Most of the others are eclectic, borrowing from Greek and Roman classicism.’
The simple, straight designs of rationalism can be seen in numerous buildings around the capital, ranging from small
apartment blocks to multi-storey commercial developments.
But contrasting sharply with this simplicity are the outrageous futuristic constructions – the old Fiat Tagliero garage built to
resemble a plane with expansive wings, or the Bar Zilli, whose boat design juts out into Martyrs Avenue, named after the
tens of thousands who perished in the independence war.
With the dawn of fascism, the Italian dictator Mussolini used Asmara as an architectural blueprint and a launchpad for further
invasion of the continent. The monstrous façade of the former fascist party headquarters on Asmara’s main thoroughfare,
Liberation Avenue, appears to have been ‘stuck’ on to what was originally a very modest building.

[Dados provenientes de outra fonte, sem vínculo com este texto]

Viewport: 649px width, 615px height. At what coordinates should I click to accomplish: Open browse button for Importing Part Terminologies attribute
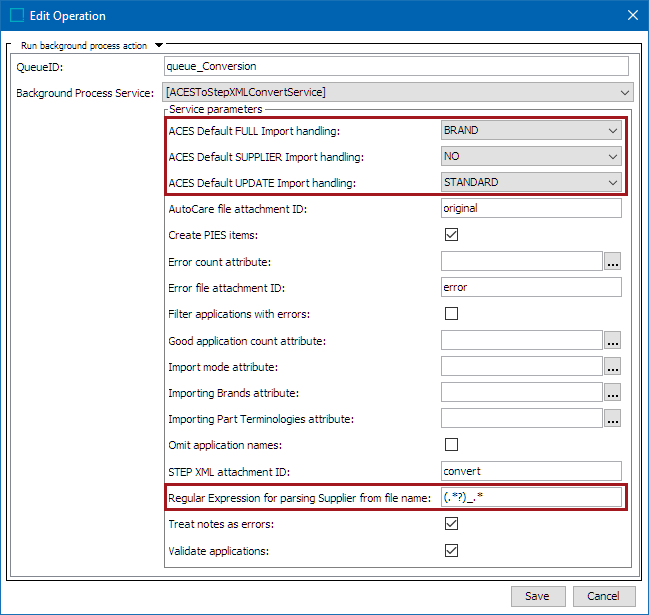coord(613,418)
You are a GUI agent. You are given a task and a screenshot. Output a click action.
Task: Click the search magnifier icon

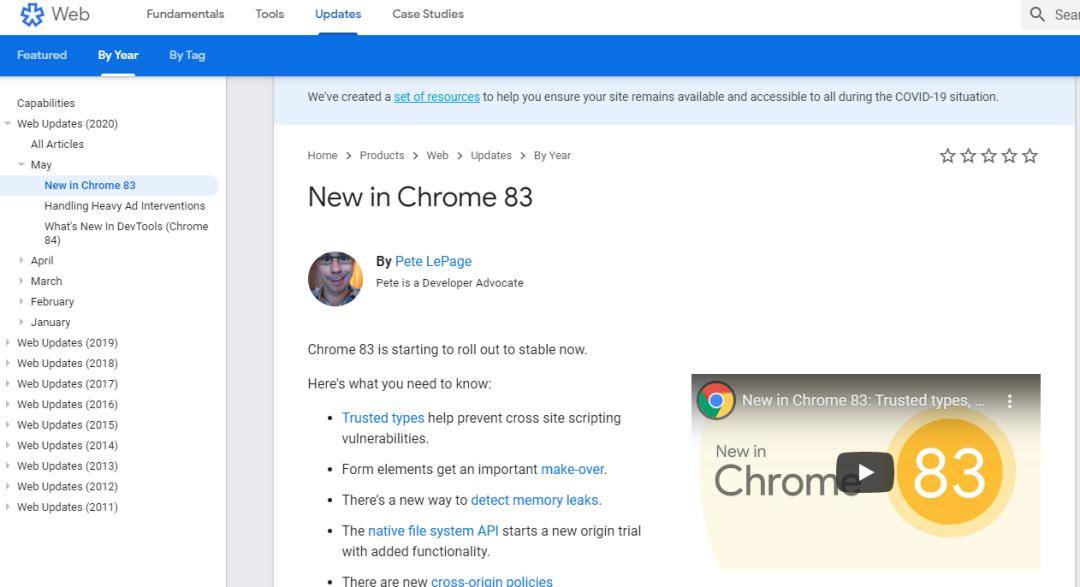click(x=1037, y=14)
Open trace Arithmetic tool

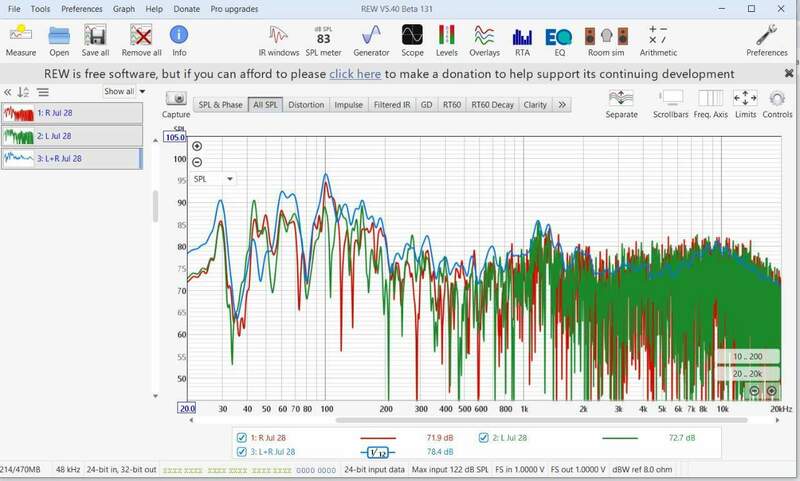pyautogui.click(x=658, y=41)
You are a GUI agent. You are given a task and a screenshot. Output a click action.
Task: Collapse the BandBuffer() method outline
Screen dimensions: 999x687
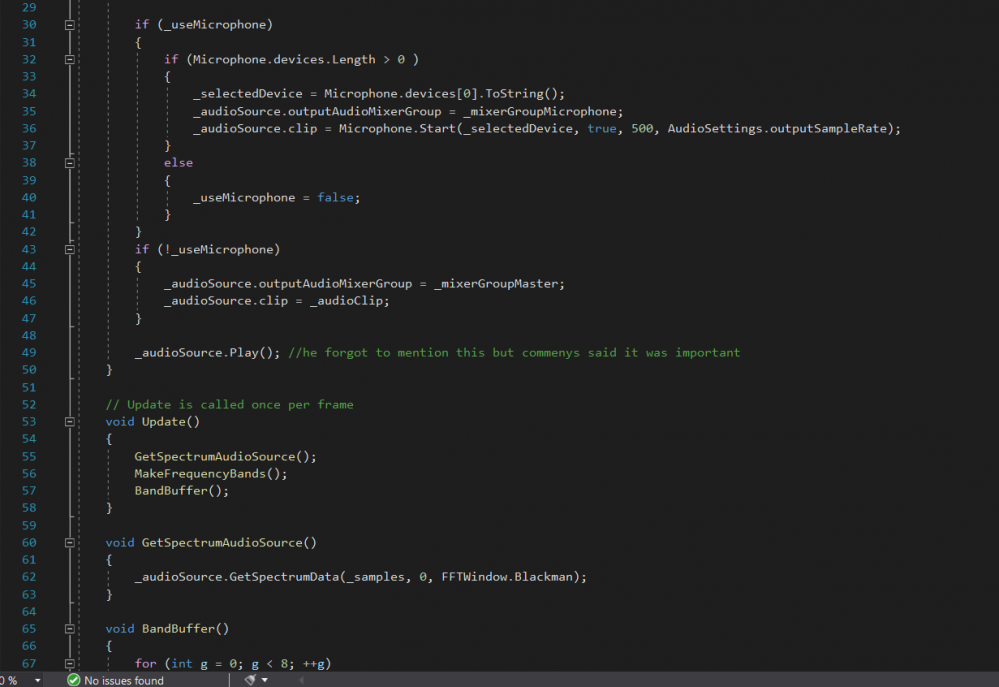pyautogui.click(x=69, y=629)
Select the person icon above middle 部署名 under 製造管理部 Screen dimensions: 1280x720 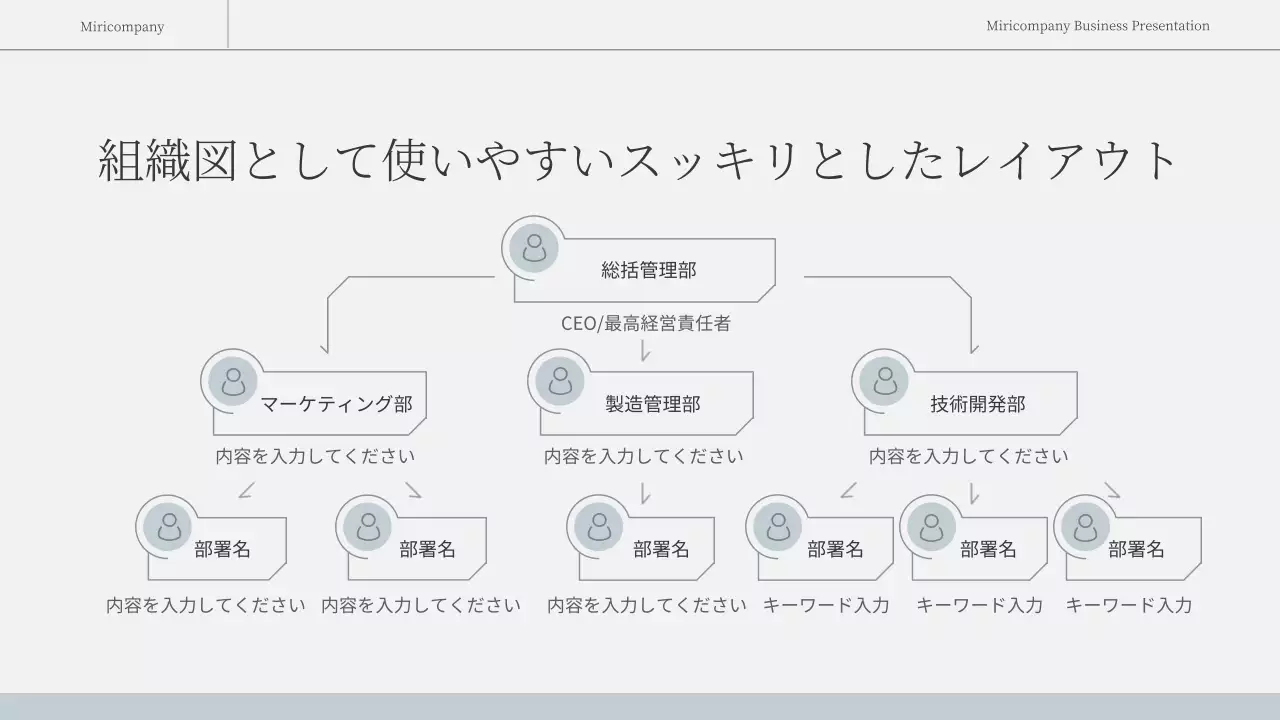click(x=598, y=526)
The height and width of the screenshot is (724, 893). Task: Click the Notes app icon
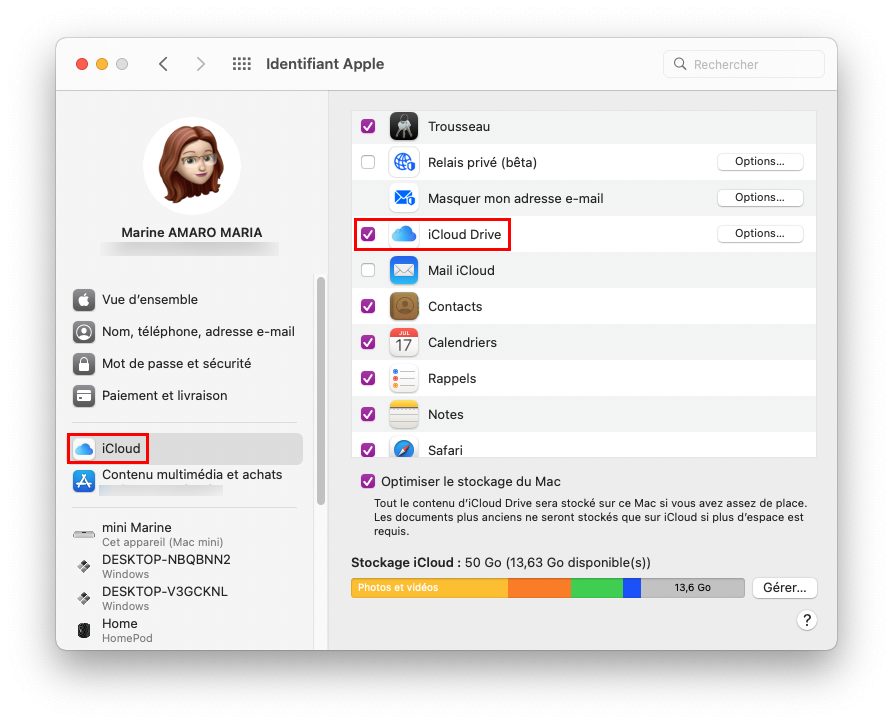(x=403, y=414)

When the British took over the administration of Eritrea in 1941, they were surprised to find Asmara as a ‘European city of
broad boulevards, super-cinemas, super-fascist buildings, cafés, shops, two-way streets and a first class hotel’.

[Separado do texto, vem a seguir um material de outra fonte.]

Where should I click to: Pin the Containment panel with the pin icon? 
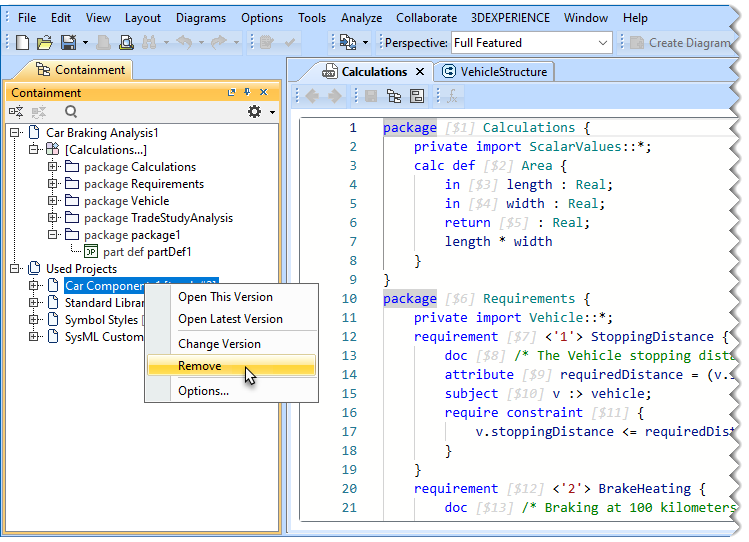coord(247,93)
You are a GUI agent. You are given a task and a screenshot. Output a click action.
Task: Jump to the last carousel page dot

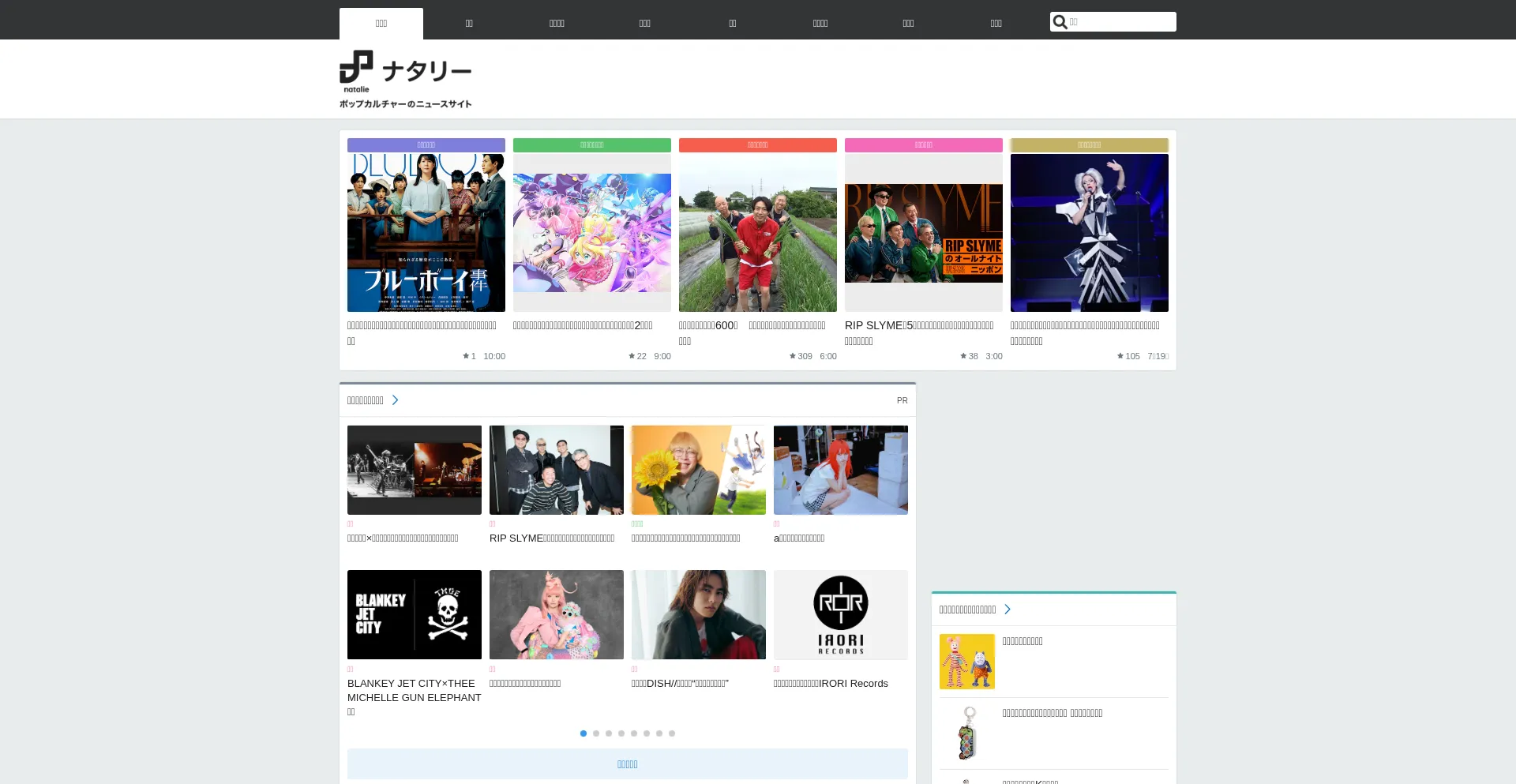coord(672,733)
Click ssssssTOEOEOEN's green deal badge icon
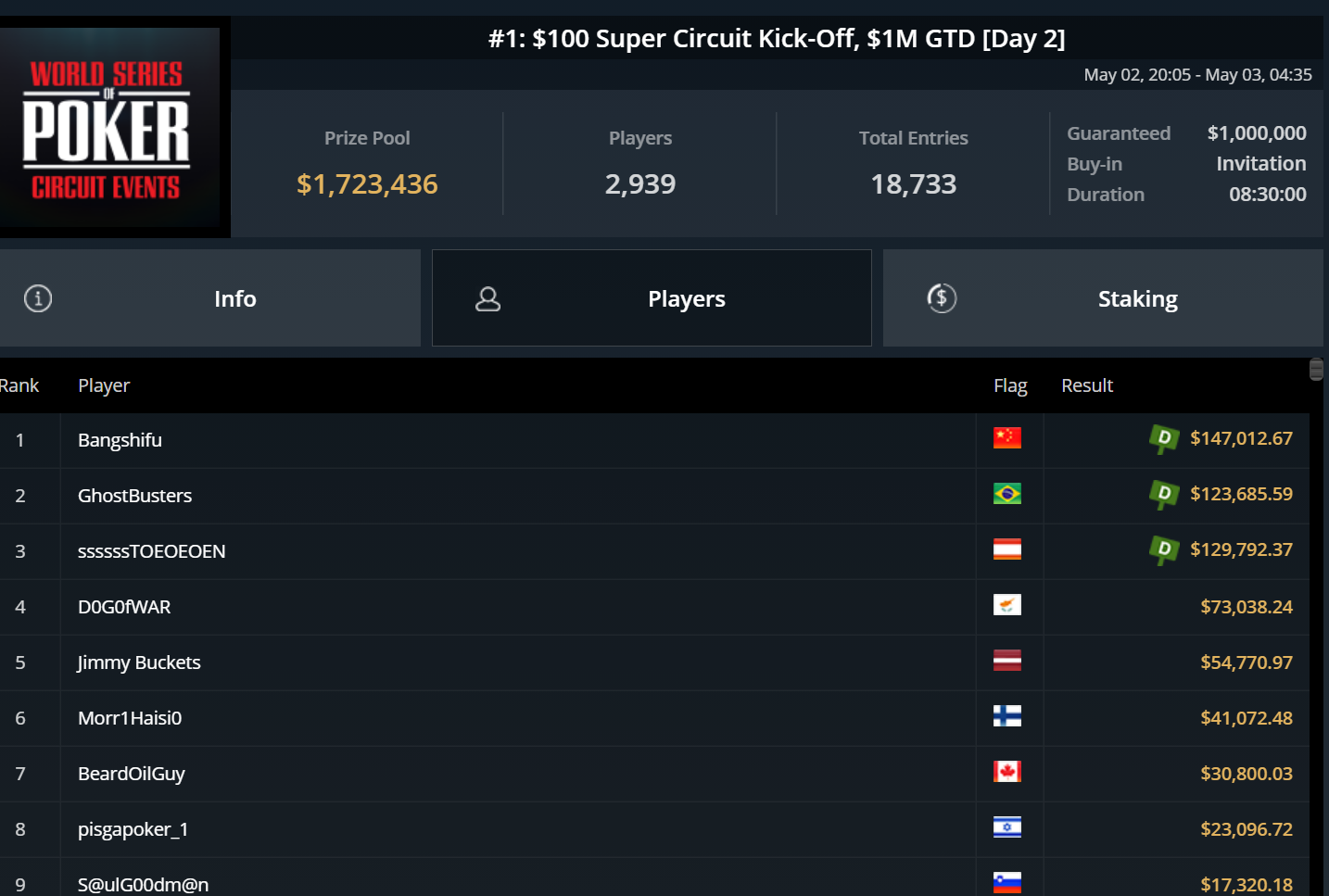This screenshot has height=896, width=1329. (1164, 549)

A "pujança" da capital modernista, que o governo da Eritréia tenta vender para turismo, é ainda mais impressionante porque ela é o núcleo de uma impressionante coleção de aldeias de migrantes, apertadas umas contra as outras. Durante os tempos coloniais, os eritreus eram proibidos de entrar na Asmara dos brancos, a não ser a serviço, e o contraste é muito maior do que em Brasília - ainda mais que a "Cidade de lama" começa logo ao lado da "Cidade Bela," e que na Eritréia, devastada por uma guerra civil de décadas, a pobreza é maior e mais difundida.

Também é interessante que, nesses tempos de globalização e competitividade, a "herança" até do fascismo possa ser usada para tentar se destacar.